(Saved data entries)

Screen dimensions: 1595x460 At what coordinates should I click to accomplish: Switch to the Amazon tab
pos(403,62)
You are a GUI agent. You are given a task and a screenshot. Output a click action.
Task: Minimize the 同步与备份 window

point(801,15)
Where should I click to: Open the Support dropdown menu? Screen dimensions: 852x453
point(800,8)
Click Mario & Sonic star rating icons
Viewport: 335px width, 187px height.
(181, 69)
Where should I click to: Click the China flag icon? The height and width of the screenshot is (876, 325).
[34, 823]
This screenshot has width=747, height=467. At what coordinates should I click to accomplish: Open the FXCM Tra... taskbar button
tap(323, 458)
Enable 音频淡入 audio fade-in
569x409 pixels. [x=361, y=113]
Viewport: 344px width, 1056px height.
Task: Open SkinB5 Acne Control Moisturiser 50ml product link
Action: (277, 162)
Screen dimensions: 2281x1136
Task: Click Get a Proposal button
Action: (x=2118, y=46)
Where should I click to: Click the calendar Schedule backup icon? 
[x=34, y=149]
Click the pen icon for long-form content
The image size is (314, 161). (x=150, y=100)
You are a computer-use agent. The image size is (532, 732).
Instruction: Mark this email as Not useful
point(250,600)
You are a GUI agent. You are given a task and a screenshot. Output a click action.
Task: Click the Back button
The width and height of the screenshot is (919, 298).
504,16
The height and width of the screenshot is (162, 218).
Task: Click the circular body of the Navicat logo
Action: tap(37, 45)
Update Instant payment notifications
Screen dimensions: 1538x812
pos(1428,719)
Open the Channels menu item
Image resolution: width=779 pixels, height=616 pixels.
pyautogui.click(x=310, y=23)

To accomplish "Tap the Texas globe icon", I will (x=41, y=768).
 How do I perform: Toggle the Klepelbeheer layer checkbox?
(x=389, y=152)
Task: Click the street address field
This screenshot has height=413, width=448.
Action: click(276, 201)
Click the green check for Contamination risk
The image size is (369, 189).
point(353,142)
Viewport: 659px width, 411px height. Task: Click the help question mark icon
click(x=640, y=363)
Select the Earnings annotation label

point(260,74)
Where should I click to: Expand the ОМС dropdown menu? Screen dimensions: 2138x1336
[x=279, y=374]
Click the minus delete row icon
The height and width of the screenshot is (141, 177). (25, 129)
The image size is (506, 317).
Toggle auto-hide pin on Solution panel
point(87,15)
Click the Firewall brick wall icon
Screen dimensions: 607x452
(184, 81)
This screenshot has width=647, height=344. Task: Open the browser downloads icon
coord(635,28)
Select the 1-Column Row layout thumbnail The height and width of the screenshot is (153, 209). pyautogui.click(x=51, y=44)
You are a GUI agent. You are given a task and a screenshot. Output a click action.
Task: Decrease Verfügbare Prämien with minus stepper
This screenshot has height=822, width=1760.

EXERCISE PROMPT: When you reach the end of the data, retype all of it exactly.

SOLUTION TO THE EXERCISE:
Screen dimensions: 1595x460 At what coordinates should I click to accomplish: Switch to the Amazon tab
pos(403,62)
You are a GUI agent. You are given a task and a screenshot. Output a click action.
Task: Minimize the 同步与备份 window

point(801,15)
Where should I click to: Open the Support dropdown menu? Screen dimensions: 852x453
point(800,8)
Click Mario & Sonic star rating icons
Viewport: 335px width, 187px height.
(181, 69)
Where should I click to: Click the China flag icon? The height and width of the screenshot is (876, 325).
[34, 823]
This screenshot has width=747, height=467. At what coordinates should I click to accomplish: Open the FXCM Tra... taskbar button
tap(323, 458)
Enable 音频淡入 audio fade-in
569x409 pixels. [x=361, y=113]
Viewport: 344px width, 1056px height.
Task: Open SkinB5 Acne Control Moisturiser 50ml product link
Action: (277, 162)
Screen dimensions: 2281x1136
Task: Click Get a Proposal button
Action: (x=2118, y=46)
Where should I click to: Click the calendar Schedule backup icon? 
[x=34, y=149]
Click the pen icon for long-form content
The image size is (314, 161). (x=150, y=100)
You are a computer-use agent. The image size is (532, 732).
Instruction: Mark this email as Not useful
point(250,600)
You are a GUI agent. You are given a task and a screenshot. Output a click action.
Task: Click the Back button
The width and height of the screenshot is (919, 298).
504,16
The height and width of the screenshot is (162, 218).
Task: Click the circular body of the Navicat logo
Action: tap(37, 45)
Update Instant payment notifications
Screen dimensions: 1538x812
pos(1428,719)
Open the Channels menu item
Image resolution: width=779 pixels, height=616 pixels.
pyautogui.click(x=310, y=23)

To accomplish "Tap the Texas globe icon", I will (x=41, y=768).
 How do I perform: Toggle the Klepelbeheer layer checkbox?
(x=389, y=152)
Task: Click the street address field
This screenshot has height=413, width=448.
Action: click(276, 201)
Click the green check for Contamination risk
The image size is (369, 189).
point(353,142)
Viewport: 659px width, 411px height. Task: Click the help question mark icon
click(x=640, y=363)
Select the Earnings annotation label

point(260,74)
Where should I click to: Expand the ОМС dropdown menu? Screen dimensions: 2138x1336
[x=279, y=374]
Click the minus delete row icon
The height and width of the screenshot is (141, 177). (25, 129)
The image size is (506, 317).
Toggle auto-hide pin on Solution panel
point(87,15)
Click the Firewall brick wall icon
Screen dimensions: 607x452
(184, 81)
This screenshot has width=647, height=344. Task: Open the browser downloads icon
coord(635,28)
Select the 1-Column Row layout thumbnail The height and width of the screenshot is (153, 209). pyautogui.click(x=51, y=44)
You are a GUI agent. You are given a task and a screenshot. Output a click action.
Task: Decrease Verfügbare Prämien with minus stepper
This screenshot has height=822, width=1760.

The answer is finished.